▶ [Task goal]
Each line below that carries the string "Given" must appear in the answer.

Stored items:
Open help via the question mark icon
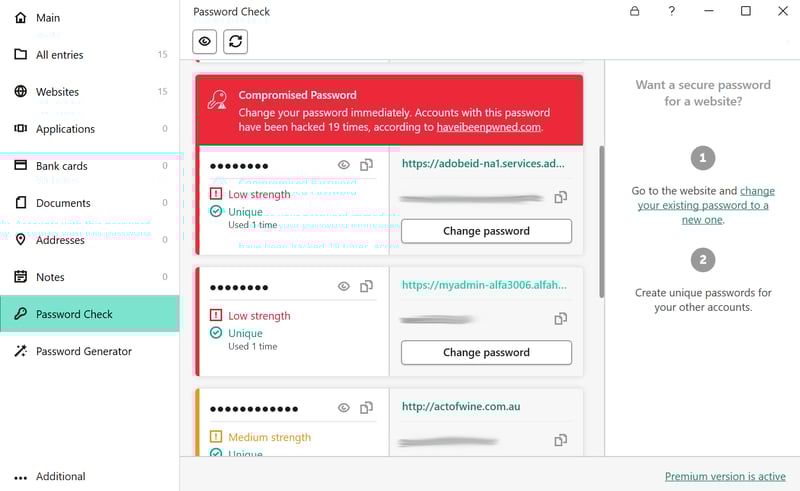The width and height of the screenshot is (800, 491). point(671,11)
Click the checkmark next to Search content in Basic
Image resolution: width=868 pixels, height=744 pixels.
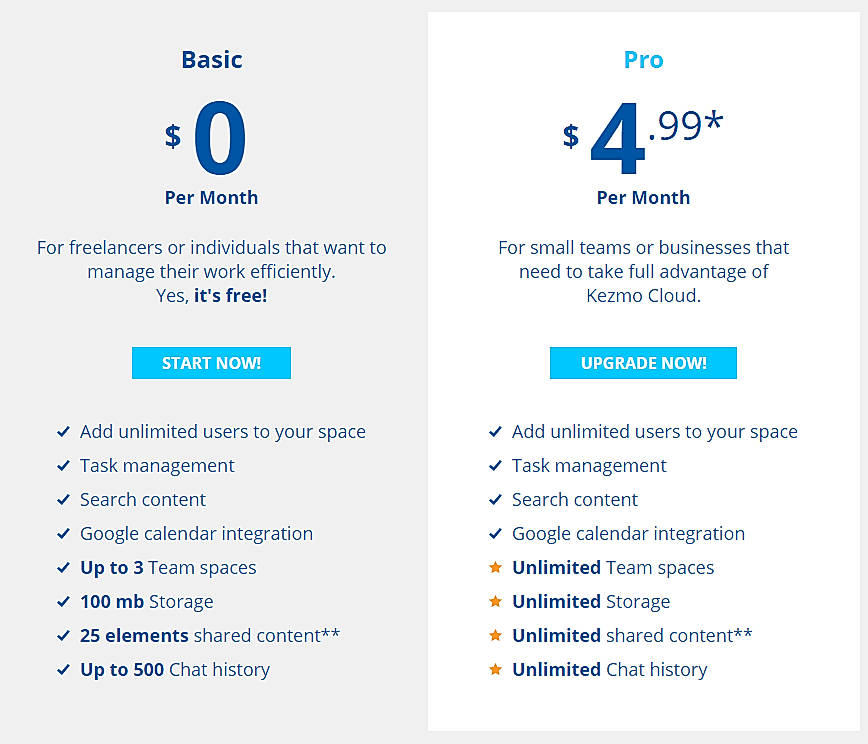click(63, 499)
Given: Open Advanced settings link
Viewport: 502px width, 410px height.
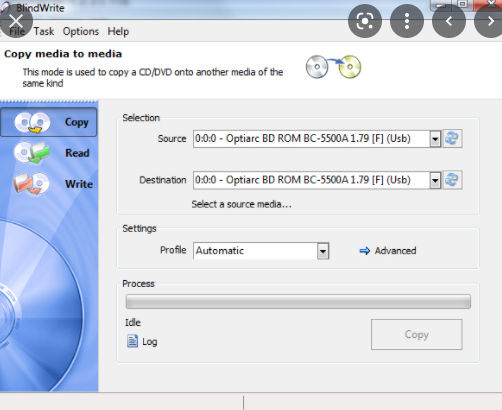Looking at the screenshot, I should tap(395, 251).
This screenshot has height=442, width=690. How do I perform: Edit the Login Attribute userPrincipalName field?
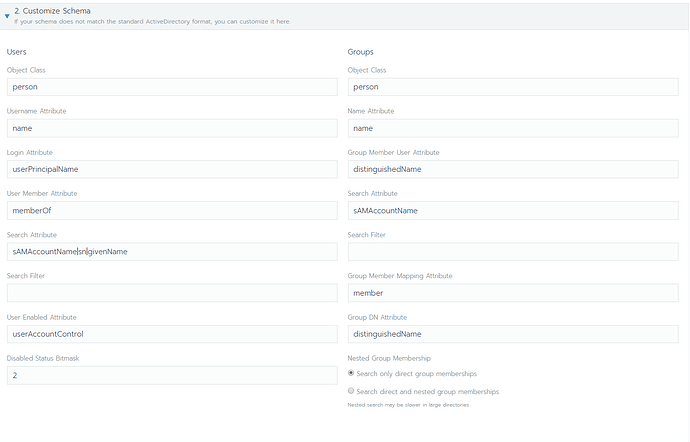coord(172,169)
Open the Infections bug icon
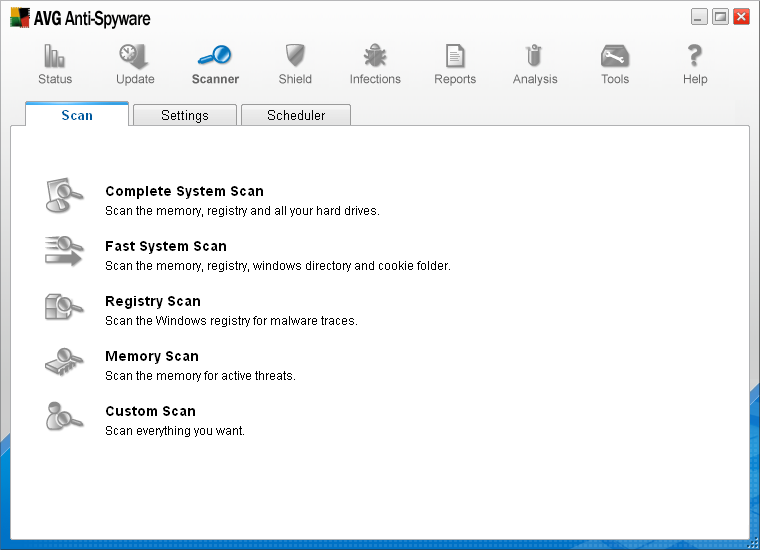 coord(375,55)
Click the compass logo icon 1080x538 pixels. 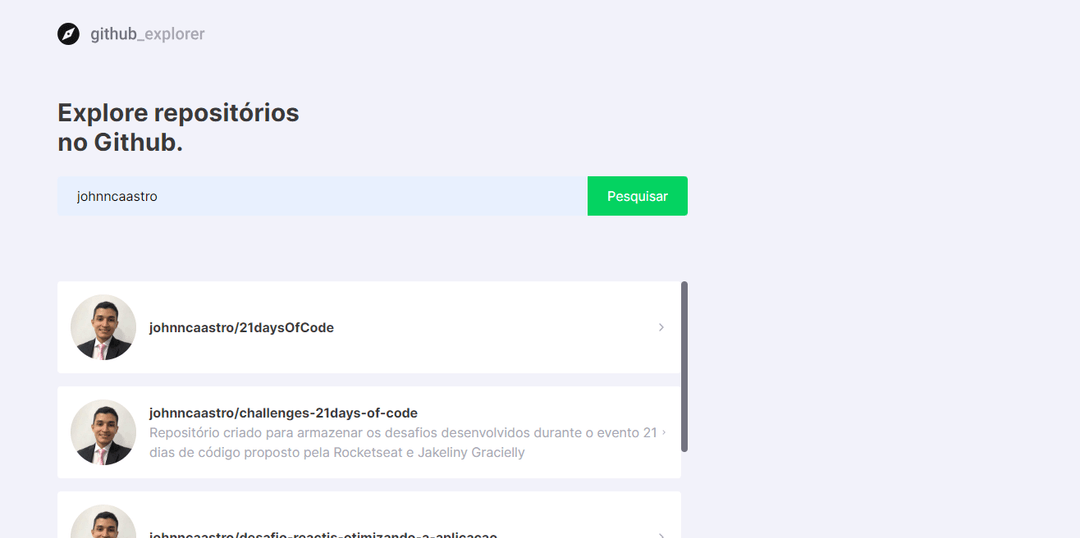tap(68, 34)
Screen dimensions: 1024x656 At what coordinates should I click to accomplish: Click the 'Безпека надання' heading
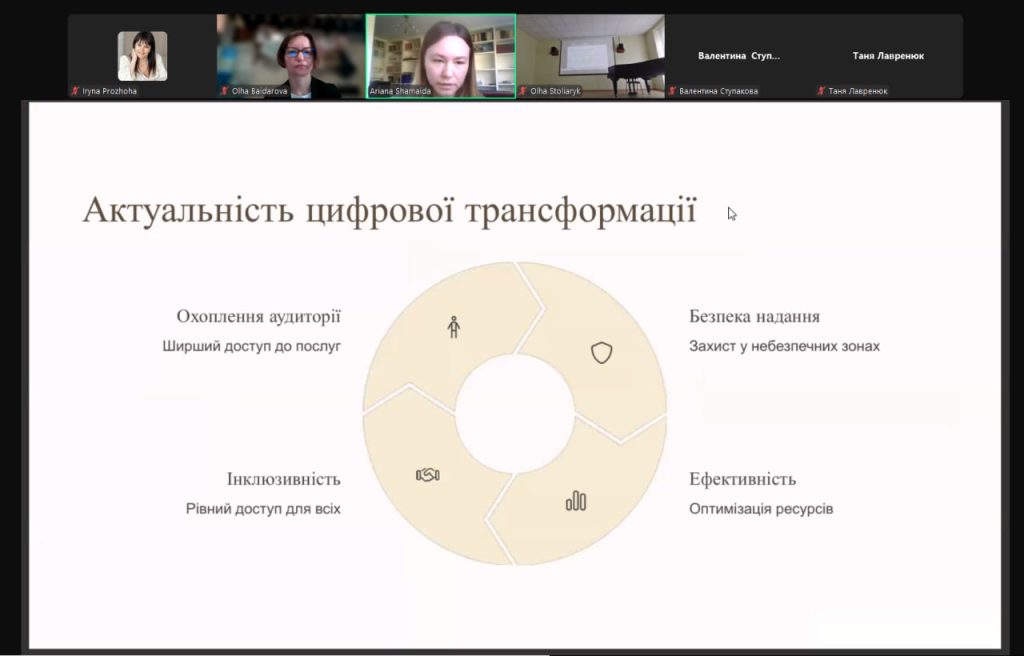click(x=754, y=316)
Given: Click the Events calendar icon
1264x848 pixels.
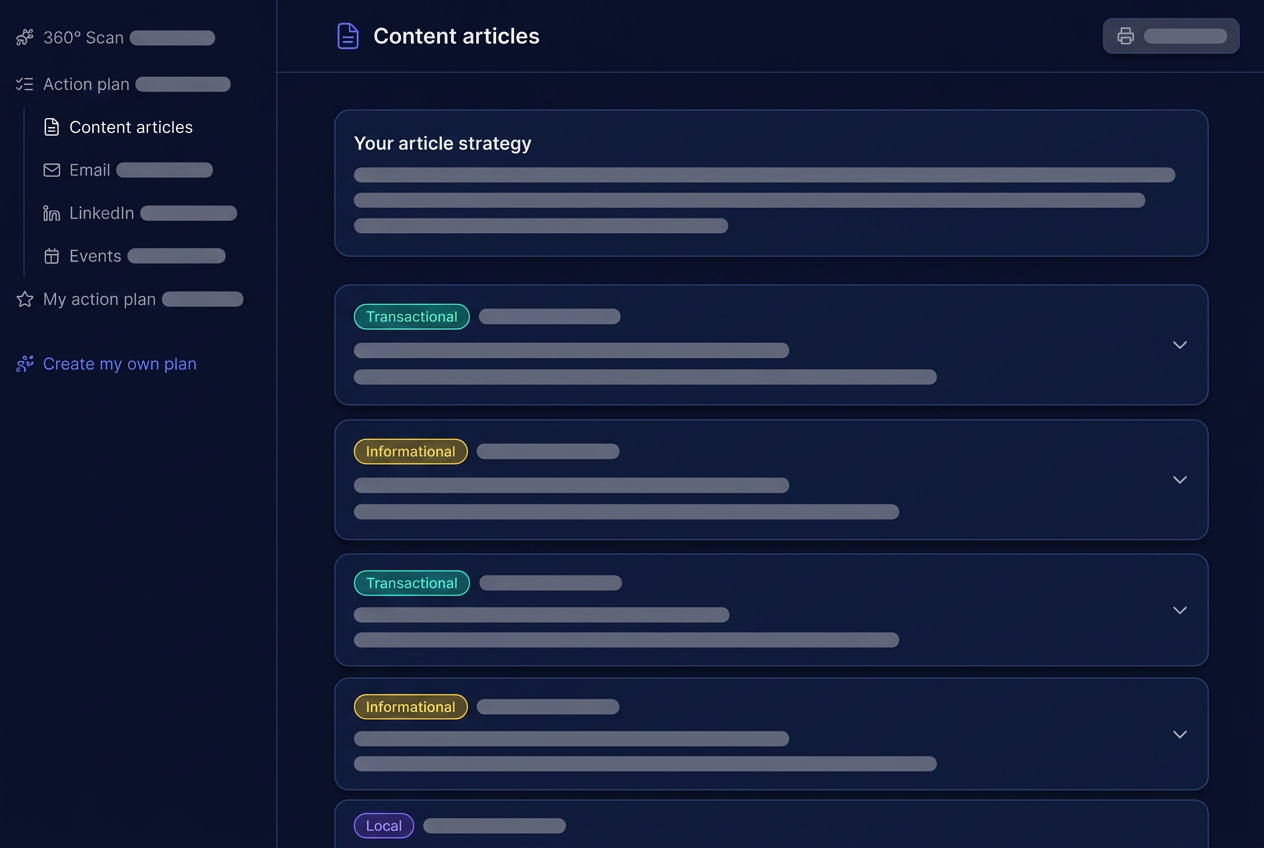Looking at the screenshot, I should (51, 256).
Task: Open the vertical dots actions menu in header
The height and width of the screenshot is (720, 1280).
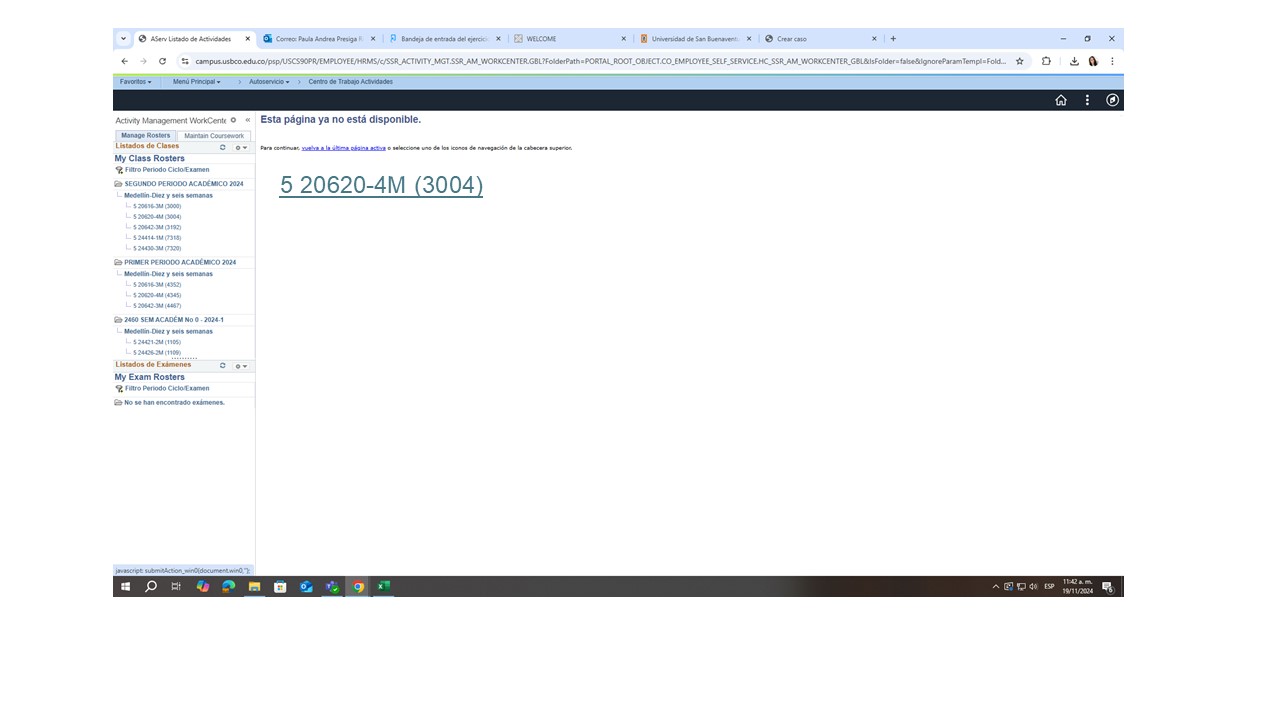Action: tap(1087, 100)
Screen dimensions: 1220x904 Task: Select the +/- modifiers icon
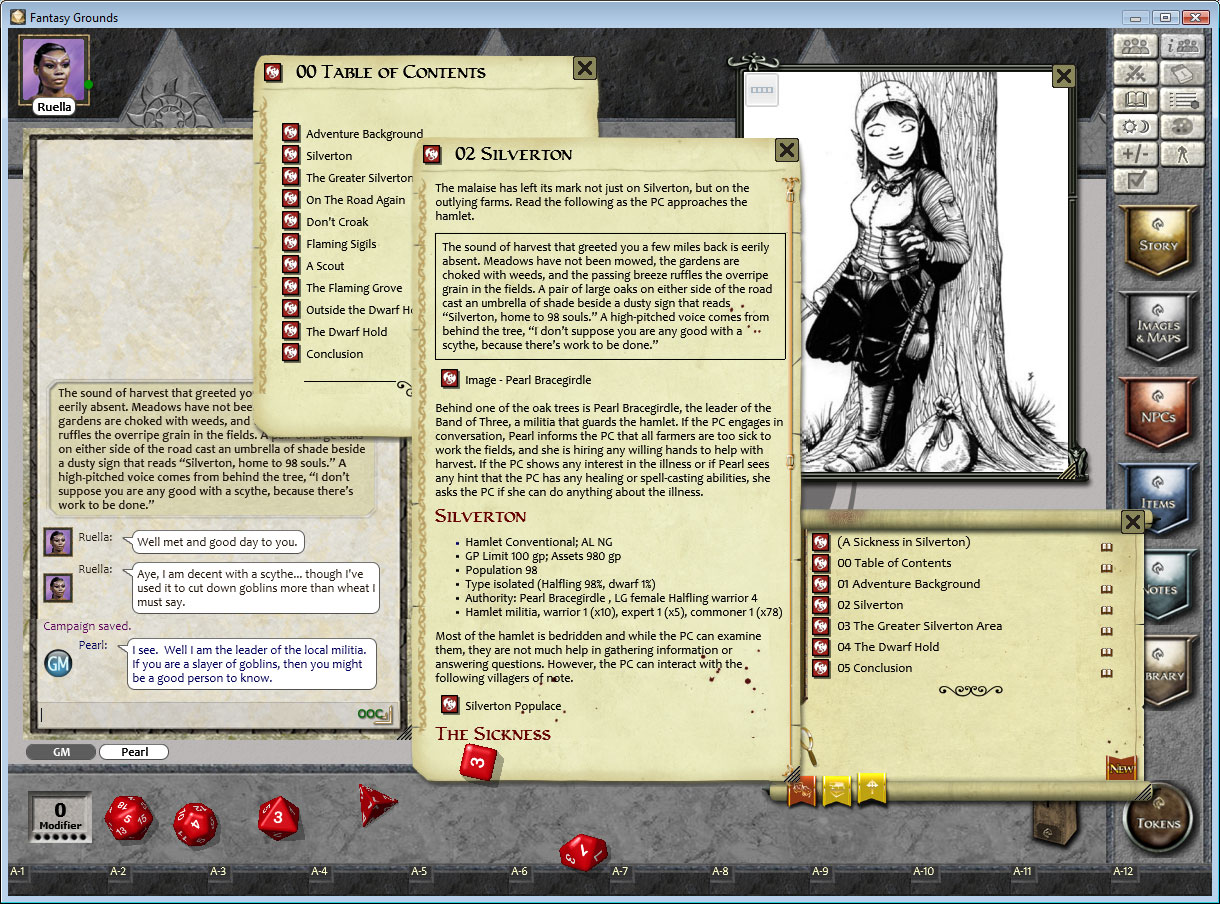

▶ [Task answer]
Given: Open Advanced settings link
Given: Click the Events calendar icon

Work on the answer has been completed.